Class DocumentProcessor

  • All Implemented Interfaces:
    com.yahoo.component.Component, java.lang.Comparable<com.yahoo.component.Component>
    Direct Known Subclasses:
    JoinerDocumentProcessor, SimpleDocumentProcessor, SplitterDocumentProcessor

    public abstract class DocumentProcessor
    extends com.yahoo.component.chain.ChainedComponent

    A document processor is a component which performs some operation on a document or document update. Document processors are asynchronous, they may request some data and then return. The processing framework is responsible for calling processors again at unspecified times until they are done processing the document or document update.

    Document processor instances are chained together by the framework to realize a complete processing pipeline. The processing chain is represented by the processor instances themselves, see getNext/setNext. Document processors may optionally control the routing through the chain by setting the next processor on ongoing processings.

    A processing may contain one or multiple documents or document updates. Document processors may optionally handle collections of processors in some other way than just processing each one in order.

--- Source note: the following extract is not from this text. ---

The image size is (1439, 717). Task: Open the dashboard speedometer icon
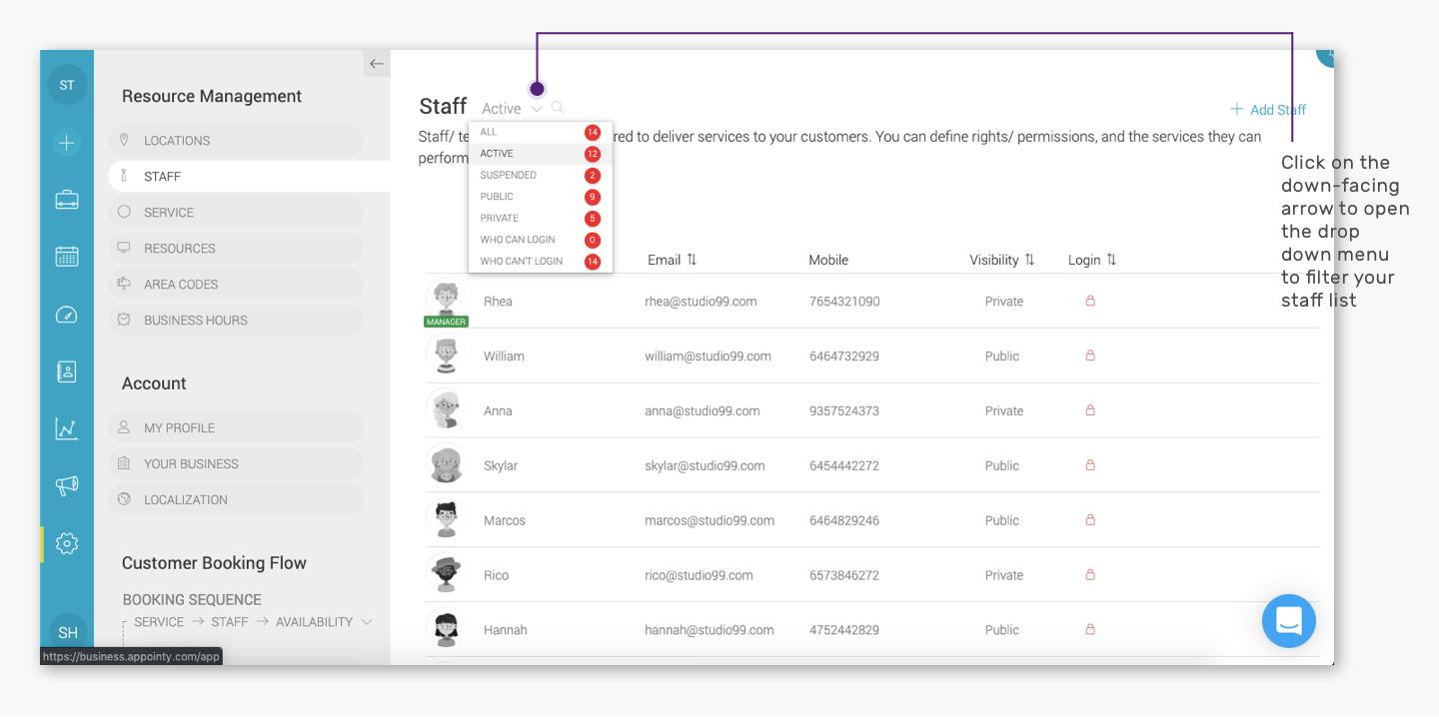(67, 315)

    A document processor must have an empty constructor. When instantiated from Vespa config (as opposed to being instantiated programmatically in a stand-alone Docproc system), the framework is responsible for configuring the processor using setConfig(). If a document processor wants to do some initial setup after configuration has been set, but before it has begun processing documents or document updates, it should override initialize().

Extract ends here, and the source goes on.